*** SOURCE DATA Section Begins ***

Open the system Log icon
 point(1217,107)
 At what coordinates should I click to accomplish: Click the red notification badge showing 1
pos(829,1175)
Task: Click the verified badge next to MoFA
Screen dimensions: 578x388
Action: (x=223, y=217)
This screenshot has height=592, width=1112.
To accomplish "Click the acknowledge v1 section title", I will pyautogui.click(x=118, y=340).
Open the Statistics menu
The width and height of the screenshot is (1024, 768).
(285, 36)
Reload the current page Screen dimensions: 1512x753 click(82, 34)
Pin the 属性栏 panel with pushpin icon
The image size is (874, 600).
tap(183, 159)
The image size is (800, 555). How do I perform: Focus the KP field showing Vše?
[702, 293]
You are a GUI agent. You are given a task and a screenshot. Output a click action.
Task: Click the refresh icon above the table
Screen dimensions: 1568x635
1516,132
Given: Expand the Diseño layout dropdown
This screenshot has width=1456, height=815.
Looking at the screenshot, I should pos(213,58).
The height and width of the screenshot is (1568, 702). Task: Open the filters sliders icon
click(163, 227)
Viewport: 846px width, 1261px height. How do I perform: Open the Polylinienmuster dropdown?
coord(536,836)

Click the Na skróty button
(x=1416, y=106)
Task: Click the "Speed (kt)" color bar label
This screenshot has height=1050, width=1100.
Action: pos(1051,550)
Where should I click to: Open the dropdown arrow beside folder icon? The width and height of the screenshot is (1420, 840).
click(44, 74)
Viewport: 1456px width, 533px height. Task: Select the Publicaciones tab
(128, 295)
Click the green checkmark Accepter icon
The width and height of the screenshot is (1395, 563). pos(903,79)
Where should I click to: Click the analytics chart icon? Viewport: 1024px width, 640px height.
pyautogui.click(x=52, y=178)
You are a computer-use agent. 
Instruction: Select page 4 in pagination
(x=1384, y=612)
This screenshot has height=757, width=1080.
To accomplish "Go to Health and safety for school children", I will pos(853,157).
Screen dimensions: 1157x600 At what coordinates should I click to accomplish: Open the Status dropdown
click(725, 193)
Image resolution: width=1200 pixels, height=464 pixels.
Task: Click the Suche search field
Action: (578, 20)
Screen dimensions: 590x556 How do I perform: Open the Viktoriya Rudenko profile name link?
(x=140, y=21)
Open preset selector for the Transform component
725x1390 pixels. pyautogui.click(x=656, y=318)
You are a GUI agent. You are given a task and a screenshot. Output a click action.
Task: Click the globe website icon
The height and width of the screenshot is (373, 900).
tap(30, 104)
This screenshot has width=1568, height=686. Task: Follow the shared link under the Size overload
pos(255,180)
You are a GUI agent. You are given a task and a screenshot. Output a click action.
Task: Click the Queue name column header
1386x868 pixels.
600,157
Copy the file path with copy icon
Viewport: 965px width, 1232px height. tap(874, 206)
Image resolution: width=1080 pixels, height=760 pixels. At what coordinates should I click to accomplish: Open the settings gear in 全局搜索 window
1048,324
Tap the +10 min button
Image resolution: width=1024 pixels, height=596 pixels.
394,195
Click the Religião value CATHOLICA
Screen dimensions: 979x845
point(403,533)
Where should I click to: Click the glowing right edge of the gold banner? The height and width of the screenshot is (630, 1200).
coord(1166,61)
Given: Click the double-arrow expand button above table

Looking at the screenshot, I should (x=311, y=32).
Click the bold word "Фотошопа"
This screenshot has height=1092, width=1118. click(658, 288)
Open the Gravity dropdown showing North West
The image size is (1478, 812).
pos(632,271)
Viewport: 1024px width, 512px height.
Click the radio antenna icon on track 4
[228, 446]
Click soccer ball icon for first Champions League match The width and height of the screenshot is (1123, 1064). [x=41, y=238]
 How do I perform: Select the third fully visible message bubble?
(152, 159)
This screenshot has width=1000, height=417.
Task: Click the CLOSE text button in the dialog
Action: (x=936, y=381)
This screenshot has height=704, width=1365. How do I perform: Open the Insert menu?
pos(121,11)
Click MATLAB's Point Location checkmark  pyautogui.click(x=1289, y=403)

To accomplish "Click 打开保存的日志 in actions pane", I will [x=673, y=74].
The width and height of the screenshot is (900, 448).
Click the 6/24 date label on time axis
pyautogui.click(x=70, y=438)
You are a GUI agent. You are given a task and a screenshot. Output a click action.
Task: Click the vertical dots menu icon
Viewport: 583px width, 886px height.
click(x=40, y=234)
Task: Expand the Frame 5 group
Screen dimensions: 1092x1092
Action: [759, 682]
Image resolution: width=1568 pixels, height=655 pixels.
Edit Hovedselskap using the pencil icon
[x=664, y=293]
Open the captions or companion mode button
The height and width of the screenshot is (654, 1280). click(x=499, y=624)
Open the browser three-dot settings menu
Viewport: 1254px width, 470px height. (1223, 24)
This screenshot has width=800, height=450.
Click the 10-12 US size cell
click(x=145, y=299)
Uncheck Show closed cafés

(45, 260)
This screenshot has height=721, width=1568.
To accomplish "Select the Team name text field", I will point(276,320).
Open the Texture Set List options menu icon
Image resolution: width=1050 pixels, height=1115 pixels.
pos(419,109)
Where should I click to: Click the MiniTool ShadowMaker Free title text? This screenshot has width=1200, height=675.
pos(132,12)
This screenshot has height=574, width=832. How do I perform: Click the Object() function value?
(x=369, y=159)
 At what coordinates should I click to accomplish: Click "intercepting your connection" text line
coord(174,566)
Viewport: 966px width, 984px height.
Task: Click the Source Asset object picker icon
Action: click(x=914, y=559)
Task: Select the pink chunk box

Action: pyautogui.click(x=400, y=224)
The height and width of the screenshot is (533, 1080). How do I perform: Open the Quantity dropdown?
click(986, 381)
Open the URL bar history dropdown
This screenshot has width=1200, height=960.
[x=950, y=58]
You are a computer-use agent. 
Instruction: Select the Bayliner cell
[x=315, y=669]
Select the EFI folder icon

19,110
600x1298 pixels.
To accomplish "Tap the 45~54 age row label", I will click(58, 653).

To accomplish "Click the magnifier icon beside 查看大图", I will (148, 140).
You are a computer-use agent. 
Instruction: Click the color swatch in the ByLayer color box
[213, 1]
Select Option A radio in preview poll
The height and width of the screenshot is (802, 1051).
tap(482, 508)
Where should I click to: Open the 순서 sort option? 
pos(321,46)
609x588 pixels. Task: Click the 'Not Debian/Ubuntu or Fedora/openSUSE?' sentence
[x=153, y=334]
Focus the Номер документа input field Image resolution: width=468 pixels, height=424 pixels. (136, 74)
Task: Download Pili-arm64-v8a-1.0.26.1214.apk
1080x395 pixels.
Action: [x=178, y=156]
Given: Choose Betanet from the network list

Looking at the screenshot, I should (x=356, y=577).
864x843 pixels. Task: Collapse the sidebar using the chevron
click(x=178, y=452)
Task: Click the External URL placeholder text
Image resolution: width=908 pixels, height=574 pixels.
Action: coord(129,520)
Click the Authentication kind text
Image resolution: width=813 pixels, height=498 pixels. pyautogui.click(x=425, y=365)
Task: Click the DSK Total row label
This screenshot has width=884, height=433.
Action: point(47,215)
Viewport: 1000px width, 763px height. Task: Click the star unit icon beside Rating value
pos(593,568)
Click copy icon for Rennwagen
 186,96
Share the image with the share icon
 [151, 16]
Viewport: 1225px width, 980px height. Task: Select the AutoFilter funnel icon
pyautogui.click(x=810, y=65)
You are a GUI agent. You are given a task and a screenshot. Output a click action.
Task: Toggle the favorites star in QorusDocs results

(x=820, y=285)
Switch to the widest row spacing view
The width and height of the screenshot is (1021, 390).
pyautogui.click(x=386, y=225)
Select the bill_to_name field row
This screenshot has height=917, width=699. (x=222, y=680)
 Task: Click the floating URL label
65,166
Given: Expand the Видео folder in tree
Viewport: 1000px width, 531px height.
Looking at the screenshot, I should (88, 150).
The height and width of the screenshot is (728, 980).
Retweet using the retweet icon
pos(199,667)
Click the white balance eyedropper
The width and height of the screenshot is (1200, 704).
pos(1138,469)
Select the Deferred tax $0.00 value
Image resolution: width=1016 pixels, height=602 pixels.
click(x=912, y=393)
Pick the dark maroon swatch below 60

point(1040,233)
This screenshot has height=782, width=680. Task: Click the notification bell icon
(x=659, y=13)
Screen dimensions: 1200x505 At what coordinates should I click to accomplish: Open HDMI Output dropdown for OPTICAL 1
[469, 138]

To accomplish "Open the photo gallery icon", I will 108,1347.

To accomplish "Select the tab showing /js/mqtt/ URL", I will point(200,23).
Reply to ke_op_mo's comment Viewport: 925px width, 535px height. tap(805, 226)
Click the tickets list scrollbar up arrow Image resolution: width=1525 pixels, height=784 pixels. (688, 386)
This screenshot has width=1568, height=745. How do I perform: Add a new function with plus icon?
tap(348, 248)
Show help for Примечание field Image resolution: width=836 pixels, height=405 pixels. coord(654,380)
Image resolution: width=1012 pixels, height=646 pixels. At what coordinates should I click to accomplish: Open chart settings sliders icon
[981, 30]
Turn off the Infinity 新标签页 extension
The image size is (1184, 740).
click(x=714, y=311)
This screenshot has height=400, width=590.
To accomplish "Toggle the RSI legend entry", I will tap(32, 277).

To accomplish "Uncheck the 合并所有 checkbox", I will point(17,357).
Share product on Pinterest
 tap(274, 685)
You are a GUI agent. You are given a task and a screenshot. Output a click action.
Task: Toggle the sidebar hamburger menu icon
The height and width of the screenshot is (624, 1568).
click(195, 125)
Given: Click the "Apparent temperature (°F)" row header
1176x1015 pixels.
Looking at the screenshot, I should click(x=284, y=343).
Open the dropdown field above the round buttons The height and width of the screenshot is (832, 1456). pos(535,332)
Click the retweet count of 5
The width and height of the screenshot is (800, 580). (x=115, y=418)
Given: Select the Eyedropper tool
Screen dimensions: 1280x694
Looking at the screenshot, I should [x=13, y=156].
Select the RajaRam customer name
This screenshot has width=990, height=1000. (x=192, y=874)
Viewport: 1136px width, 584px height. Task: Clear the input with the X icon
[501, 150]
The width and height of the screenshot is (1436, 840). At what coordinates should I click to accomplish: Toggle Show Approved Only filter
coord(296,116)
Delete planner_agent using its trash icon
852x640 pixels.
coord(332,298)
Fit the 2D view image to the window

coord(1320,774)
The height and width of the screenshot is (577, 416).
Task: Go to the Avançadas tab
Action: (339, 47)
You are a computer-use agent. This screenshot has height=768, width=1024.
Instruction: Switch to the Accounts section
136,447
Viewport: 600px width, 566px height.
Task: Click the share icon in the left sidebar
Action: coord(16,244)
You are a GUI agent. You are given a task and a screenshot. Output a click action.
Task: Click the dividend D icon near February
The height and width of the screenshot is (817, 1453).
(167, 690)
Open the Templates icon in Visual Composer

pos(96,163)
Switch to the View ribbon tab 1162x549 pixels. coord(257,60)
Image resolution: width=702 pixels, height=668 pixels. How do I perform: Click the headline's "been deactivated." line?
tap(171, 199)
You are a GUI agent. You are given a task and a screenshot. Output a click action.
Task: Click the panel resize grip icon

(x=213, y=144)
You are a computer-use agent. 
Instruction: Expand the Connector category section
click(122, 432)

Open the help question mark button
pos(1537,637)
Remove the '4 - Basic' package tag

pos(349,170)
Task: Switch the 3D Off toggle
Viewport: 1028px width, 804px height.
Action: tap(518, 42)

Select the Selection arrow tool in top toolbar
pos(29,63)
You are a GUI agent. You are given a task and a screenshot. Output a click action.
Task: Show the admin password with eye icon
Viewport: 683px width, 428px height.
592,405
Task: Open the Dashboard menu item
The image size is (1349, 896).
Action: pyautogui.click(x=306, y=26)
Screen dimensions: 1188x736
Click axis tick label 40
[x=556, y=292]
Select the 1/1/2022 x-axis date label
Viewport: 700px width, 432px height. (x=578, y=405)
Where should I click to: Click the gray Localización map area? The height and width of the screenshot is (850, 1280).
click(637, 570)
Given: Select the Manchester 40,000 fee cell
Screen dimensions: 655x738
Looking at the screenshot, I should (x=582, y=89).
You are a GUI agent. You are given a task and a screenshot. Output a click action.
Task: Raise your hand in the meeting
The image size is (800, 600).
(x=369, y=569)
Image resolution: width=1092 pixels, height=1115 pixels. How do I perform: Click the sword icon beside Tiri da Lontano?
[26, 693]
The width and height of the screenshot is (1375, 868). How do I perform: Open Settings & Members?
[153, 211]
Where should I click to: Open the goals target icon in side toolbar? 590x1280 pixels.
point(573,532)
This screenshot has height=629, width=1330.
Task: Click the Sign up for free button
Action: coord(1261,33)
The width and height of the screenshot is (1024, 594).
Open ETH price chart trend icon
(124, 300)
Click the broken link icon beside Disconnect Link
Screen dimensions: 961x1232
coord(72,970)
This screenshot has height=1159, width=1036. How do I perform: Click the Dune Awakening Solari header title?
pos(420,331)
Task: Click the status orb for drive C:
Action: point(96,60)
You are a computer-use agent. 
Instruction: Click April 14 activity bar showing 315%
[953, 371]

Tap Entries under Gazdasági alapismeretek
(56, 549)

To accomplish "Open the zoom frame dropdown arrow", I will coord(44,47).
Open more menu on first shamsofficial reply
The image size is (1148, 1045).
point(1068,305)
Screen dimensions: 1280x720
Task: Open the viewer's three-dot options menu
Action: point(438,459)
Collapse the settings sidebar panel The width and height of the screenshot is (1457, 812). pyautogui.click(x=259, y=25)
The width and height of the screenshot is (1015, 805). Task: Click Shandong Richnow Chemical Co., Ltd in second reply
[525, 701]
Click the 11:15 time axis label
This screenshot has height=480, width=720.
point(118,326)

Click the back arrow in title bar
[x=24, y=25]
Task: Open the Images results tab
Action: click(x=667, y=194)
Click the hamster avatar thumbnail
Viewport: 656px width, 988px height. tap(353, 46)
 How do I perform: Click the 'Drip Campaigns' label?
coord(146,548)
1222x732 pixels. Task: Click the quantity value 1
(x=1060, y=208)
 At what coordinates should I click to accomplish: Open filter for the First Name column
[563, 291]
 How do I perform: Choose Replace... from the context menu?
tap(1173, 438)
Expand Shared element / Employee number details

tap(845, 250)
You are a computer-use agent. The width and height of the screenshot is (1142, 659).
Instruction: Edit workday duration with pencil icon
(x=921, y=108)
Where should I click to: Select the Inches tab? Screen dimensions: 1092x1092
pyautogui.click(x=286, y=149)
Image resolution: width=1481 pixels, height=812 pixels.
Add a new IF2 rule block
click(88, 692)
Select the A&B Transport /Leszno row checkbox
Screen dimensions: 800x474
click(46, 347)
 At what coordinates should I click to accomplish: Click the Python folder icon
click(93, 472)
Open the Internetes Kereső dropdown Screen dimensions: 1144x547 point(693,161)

*** SOURCE DATA Section Ends ***

__WHAT THIS TASK INVOLVES__: Output the lines of the records above exactly as they appear, from the line containing "Click copy icon for Rennwagen" through the line containing "The height and width of the screenshot is (728, 980).".

__COMPLETED EXERCISE__:
Click copy icon for Rennwagen
 186,96
Share the image with the share icon
 [151, 16]
Viewport: 1225px width, 980px height. Task: Select the AutoFilter funnel icon
pyautogui.click(x=810, y=65)
You are a GUI agent. You are given a task and a screenshot. Output a click action.
Task: Toggle the favorites star in QorusDocs results

(x=820, y=285)
Switch to the widest row spacing view
The width and height of the screenshot is (1021, 390).
pyautogui.click(x=386, y=225)
Select the bill_to_name field row
This screenshot has height=917, width=699. (x=222, y=680)
 Task: Click the floating URL label
65,166
Given: Expand the Видео folder in tree
Viewport: 1000px width, 531px height.
Looking at the screenshot, I should (88, 150).
The height and width of the screenshot is (728, 980).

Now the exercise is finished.